Consider, too, speaking in front of a group of people and triggering silent “ahuh” or “yes” responses all the way through your presentation. The air would be electric with positive energy, wouldn’t it? Now, what if you could create tactical sentences that excite those responses at will? You may say to yourself now, “that can be something really worth learning, can’t it?”
Review your experience of reading the paragraph above. Can you remember the number of times that you felt physically in alignment with its propositions? Maybe you felt a few ahuh-ahuh-ahuh’s as you quickly absorbed the points, or maybe the sensations of agreement and approval were a little stronger than that, providing more than enough reason for you to remain interested and continue reading.
The internal sensations you experience from a mild “ahuh” to a wanton ‘go-for-it’ impulse feel good. Consider the value of these positive feelings being associated with you and your content as you deliver your message. If people associate pleasure and stimulation with you and your message, three things happen. 1) People will remember more of your content, 2) People will be much more likely to embrace your message, and 3) People will come back for more.
The sensations associated with ‘Yes!’ and ‘go-for-it’ responses are an important consideration in the relationships Charismatic communicators establish with audiences. They are particularly gifted in the assessment and management of emotion in those they seek to persuade. They take constant readings and actively engage in regulating the emotional mercury as circumstance demands. This gift can be seen as a combination of self-appraisal, the capacity to read and manage an audience’s emotional state, and the ability to fashion words in such a way as to make them irresistible.
Having felt the power of ‘Yes!’ and understanding the value of incorporating ‘yes’ triggers into your speaking style, your next step is to learn some of the patterns and sequences charismatic communicators use to evoke those responses. In this article we will review what you will come to know as ‘tactical negation’, or in simple words using the word ‘not’ to trigger positive reactions in your audience.
THE ‘YES’ NOT
The word not and its derivatives exist only in language. This is to say that ‘not’s’ are a mental construct and generally do not mirror the way your brain works. They are tough on your unconscious mind and that is why, for example, you can’t not think of evoking ‘yes’ responses when instructed not to think about them, without thinking about them first and then attempting to stamp a not on them. As you can see, it’s not all that hard to tie your mind up in ‘not’s’, is it not?
Some ‘not’s’, however, are better than others. You may not have begun to wonder where this is all taking you, until now. And as you begin to consider the immense possibilities of this simple word, you can appreciate, can you not, how a few cleverly placed ‘not’s’ can bring about a strong sense of the opposite? O.K., enough is enough!
The ‘not’s’ you are going to find relatively easy to integrate into your language style are connected to what are called tag questions. Some tag questions, such as “right?”, “O.K.?”, “You know?” and others that are part of powerless language can reduce your effectiveness as a speaker. However, appropriately inserted tag questions containing a ‘not’ can have the effect of producing silent affirmation in your listeners, thus significantly increasing your effectiveness. It would be useful to be able to use a linguistic device like ‘not’ and have your audience nodding in agreement as you go along, wouldn’t it?
During the important phases of building an argument it can be extremely useful to evoke your listener’s silent agreement on the points you introduce, to encourage them to feel a ‘yes’ coming on at various stages during the delivery of your argument.
A series of tag questions have been inserted at crucial points in this article to illustrate the usefulness of tag questions containing a ‘not’. Perhaps you’d like to scan what you’ve read so far to discover for yourself how a negative like ‘not’ can induce internal sensations of agreement.
Having completed your scan, begin to think about how you can insert similar tag questions into your speaking style. Try out a few of the following tag questions on occasions and notice the physical symptoms of agreement they evoke.

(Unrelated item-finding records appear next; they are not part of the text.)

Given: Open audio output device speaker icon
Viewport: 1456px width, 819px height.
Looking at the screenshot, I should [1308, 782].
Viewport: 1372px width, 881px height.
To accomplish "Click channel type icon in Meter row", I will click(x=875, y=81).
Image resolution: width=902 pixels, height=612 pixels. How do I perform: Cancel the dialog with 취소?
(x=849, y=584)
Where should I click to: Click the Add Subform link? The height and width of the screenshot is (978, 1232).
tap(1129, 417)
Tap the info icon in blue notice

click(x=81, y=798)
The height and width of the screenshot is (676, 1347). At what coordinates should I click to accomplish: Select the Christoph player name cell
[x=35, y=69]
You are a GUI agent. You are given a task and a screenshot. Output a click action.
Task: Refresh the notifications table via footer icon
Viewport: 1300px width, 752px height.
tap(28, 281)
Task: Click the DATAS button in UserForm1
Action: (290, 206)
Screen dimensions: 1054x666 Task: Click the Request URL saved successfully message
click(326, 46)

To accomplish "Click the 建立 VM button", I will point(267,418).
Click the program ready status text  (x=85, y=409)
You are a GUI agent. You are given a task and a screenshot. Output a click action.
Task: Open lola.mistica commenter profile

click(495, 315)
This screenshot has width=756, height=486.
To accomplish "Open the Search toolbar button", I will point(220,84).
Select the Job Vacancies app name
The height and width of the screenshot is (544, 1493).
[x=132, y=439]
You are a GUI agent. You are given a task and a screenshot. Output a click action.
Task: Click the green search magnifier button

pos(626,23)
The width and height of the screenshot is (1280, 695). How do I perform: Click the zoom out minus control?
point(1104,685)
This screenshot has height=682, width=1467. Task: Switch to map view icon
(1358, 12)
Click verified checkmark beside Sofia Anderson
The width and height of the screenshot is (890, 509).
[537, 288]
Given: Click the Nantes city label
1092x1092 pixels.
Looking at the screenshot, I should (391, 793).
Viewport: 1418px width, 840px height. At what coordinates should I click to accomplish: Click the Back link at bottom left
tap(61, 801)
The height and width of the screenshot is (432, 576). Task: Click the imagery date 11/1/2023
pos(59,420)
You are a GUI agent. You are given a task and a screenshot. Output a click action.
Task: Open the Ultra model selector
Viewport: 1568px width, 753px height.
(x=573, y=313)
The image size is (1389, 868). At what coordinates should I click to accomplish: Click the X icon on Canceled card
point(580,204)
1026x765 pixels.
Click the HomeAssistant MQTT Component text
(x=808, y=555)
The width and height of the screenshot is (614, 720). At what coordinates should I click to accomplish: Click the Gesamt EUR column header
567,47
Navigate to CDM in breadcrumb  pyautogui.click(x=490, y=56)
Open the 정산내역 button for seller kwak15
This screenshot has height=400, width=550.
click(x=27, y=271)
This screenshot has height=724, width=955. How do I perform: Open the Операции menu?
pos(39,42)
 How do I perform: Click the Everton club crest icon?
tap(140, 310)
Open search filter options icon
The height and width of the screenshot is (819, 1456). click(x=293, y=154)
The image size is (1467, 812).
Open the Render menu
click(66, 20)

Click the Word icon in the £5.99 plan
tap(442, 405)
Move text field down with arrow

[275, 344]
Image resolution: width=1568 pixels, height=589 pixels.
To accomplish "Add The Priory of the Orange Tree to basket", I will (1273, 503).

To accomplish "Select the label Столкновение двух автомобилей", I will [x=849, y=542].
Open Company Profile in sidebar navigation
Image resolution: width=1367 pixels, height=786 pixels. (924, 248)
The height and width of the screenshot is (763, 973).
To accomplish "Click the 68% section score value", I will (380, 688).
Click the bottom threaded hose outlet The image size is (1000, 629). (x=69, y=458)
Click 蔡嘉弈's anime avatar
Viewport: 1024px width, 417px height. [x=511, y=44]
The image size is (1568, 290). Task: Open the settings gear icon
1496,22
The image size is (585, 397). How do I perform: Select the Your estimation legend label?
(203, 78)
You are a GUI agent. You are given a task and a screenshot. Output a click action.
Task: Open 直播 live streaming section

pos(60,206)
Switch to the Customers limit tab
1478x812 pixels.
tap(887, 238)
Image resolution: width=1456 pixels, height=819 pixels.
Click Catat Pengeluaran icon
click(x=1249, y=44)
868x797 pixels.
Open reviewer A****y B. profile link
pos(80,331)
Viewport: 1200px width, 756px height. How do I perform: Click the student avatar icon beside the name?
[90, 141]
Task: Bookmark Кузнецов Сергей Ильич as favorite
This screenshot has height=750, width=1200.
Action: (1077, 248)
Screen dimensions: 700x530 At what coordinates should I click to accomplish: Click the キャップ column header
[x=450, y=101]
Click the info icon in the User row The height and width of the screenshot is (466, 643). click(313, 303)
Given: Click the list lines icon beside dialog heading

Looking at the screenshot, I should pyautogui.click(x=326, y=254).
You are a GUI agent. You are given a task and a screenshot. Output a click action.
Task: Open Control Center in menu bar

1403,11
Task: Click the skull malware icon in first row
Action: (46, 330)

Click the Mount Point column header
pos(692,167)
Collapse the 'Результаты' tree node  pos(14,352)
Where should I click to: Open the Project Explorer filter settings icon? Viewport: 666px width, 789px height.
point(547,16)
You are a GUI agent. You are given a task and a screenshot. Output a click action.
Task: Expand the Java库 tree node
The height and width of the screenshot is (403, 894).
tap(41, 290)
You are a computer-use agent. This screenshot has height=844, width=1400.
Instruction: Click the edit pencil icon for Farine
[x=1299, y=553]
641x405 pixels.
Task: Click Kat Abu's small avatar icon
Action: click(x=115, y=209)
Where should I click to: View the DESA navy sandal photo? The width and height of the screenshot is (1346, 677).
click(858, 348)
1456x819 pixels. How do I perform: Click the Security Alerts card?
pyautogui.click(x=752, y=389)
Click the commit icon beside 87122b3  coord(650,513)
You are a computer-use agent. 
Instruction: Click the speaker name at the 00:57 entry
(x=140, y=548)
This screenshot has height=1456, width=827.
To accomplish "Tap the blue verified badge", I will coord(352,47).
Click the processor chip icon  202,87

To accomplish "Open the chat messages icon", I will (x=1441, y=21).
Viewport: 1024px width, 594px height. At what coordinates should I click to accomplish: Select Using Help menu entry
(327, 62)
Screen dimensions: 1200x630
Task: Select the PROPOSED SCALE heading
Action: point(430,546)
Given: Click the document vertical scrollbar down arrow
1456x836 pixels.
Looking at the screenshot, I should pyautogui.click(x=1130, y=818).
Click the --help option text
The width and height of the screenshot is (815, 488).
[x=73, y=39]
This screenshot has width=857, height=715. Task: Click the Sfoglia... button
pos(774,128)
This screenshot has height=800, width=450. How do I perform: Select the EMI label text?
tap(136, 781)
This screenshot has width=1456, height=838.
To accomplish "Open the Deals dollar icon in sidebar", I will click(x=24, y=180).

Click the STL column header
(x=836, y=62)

Isn’t it?/is it not? couldn’t you? hasn’t it?/has it not?
doesn’t it?/ does it not? could you not? aren’t we?/are we not?
don’t you?/do you not? shouldn’t you? wouldn’t?/would it not?
haven’t you?/have you not?/ should you not?/ you can add more to this list
can’t you?/can you not?/ won’t you?/will you not?
In future articles, I will cover a range of linguistic and rhetorical devices that, if used intelligently, can increase immensely your power as a communicator and public speaker.